Data entries
_ _ _ _ _ _ _

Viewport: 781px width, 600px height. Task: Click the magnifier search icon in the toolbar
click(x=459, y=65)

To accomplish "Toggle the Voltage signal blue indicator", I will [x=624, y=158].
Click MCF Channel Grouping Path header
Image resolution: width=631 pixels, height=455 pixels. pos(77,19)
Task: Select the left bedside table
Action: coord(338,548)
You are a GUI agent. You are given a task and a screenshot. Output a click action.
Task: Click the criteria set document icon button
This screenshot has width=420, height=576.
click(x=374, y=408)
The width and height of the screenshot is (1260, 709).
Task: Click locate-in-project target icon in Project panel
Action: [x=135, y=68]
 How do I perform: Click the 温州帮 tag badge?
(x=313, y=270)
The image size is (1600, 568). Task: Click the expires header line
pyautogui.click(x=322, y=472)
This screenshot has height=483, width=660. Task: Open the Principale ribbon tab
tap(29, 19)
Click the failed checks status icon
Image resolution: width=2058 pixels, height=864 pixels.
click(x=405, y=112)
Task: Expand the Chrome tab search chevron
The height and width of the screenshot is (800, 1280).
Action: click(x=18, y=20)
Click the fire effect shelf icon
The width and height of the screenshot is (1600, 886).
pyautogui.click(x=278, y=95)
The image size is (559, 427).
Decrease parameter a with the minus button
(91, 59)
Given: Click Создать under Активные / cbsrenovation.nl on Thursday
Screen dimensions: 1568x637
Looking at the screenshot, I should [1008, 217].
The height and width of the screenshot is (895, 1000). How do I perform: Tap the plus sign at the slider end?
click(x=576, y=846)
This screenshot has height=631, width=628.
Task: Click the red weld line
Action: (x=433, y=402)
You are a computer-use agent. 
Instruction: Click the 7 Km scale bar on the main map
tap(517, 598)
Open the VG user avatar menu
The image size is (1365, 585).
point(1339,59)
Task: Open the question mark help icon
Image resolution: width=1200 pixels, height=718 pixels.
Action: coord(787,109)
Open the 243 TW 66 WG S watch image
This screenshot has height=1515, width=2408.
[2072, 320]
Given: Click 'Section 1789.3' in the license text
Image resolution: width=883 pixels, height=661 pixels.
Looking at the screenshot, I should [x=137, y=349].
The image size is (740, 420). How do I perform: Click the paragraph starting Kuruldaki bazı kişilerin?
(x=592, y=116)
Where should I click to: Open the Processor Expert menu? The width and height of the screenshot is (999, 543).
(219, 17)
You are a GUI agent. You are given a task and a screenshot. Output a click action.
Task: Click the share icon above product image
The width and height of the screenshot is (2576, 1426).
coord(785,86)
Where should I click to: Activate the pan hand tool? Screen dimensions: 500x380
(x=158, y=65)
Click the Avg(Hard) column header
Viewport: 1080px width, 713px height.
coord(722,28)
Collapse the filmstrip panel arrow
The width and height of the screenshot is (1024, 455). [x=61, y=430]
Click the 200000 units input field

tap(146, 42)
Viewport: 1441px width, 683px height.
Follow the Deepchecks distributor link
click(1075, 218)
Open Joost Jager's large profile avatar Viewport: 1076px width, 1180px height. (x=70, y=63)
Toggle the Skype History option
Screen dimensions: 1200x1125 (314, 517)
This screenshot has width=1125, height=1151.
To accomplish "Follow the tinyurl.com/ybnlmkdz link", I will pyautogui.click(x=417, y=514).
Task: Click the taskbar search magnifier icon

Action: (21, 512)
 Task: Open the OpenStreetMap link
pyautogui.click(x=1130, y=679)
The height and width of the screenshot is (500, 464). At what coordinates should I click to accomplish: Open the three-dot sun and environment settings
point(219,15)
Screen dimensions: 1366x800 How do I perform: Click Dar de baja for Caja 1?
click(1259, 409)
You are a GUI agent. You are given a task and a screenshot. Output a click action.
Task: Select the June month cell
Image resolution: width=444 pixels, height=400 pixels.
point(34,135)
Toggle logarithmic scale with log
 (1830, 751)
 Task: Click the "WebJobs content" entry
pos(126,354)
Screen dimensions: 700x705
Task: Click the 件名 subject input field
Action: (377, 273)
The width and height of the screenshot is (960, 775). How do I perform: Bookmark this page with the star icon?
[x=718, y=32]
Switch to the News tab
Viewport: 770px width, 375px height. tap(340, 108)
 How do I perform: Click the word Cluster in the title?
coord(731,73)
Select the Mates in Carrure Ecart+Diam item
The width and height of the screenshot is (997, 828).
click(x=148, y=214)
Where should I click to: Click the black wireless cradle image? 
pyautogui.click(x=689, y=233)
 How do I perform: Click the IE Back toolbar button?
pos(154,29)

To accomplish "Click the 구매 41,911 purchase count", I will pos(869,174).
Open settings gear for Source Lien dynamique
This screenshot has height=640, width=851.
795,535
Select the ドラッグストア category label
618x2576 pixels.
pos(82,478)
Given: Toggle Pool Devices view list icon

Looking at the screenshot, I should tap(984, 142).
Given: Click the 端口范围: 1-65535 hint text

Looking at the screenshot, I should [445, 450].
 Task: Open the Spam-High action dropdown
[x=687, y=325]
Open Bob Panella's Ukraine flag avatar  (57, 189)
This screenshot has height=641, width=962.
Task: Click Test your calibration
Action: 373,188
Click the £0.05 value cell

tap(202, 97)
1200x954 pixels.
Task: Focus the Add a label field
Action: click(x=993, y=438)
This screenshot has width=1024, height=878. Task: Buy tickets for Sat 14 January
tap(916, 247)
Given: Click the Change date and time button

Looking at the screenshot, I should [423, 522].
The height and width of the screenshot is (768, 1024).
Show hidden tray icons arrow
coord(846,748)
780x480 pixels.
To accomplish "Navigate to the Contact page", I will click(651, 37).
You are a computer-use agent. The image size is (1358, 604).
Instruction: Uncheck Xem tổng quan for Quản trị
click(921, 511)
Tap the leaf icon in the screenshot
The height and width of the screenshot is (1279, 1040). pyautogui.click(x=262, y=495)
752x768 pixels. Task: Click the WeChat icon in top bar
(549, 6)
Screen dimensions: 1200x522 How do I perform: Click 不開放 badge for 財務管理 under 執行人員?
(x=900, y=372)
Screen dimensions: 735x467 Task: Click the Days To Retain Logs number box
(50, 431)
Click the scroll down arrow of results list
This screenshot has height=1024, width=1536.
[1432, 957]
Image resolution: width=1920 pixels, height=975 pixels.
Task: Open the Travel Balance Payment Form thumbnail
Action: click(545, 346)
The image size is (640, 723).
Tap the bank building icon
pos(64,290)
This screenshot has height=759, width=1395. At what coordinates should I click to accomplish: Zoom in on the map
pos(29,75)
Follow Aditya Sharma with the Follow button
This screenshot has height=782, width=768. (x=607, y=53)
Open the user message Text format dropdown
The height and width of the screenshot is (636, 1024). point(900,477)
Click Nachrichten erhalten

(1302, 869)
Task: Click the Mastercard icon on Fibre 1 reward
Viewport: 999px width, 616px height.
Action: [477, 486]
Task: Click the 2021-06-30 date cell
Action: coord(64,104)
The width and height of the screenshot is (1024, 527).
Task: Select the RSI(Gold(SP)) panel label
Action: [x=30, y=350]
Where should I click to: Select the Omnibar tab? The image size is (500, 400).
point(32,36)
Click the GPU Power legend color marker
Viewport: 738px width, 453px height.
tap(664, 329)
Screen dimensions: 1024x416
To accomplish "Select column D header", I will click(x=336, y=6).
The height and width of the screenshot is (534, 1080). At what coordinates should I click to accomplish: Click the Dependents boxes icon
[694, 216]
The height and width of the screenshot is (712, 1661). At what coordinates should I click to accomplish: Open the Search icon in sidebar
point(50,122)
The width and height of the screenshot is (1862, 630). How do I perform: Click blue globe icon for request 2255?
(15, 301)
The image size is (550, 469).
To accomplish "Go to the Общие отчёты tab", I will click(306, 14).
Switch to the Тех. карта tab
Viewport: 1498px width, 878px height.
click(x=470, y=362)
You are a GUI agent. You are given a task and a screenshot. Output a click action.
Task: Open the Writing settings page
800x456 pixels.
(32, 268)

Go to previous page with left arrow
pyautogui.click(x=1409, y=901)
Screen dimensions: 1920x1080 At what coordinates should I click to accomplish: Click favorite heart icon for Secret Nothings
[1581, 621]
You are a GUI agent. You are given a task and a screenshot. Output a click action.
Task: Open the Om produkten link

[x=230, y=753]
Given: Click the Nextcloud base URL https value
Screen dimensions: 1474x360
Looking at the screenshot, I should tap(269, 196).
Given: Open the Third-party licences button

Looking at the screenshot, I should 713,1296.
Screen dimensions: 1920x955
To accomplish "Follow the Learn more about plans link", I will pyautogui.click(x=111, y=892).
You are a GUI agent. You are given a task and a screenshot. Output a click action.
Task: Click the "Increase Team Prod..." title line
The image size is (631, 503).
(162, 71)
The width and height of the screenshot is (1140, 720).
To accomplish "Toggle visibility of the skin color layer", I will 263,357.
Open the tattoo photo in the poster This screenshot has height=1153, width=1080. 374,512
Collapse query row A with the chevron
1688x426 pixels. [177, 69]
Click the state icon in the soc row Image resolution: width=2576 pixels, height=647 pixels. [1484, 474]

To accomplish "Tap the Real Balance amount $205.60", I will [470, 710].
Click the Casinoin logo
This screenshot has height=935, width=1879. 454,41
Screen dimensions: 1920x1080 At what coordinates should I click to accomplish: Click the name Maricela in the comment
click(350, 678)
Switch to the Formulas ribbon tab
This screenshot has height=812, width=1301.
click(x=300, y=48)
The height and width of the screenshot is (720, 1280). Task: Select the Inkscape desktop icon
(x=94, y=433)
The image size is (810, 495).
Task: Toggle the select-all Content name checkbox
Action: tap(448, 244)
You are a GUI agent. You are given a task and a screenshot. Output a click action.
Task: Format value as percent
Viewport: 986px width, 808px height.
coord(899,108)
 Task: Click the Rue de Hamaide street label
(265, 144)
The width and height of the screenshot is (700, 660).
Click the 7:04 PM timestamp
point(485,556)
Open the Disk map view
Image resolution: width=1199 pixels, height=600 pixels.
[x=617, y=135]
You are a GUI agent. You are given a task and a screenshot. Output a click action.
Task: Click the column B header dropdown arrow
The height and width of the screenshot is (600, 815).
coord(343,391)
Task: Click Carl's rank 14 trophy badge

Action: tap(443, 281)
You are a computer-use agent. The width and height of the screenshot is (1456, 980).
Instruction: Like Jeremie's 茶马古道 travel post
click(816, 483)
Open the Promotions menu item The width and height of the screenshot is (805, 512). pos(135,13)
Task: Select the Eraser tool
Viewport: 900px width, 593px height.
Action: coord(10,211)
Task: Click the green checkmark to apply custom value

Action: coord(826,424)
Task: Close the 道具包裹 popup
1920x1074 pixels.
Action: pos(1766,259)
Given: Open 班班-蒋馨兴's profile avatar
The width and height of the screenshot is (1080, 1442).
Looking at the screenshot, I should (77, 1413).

_ _ _ _ _ _ _

Go through the entries above and say how many lines include the word "profile". Give the number only.

2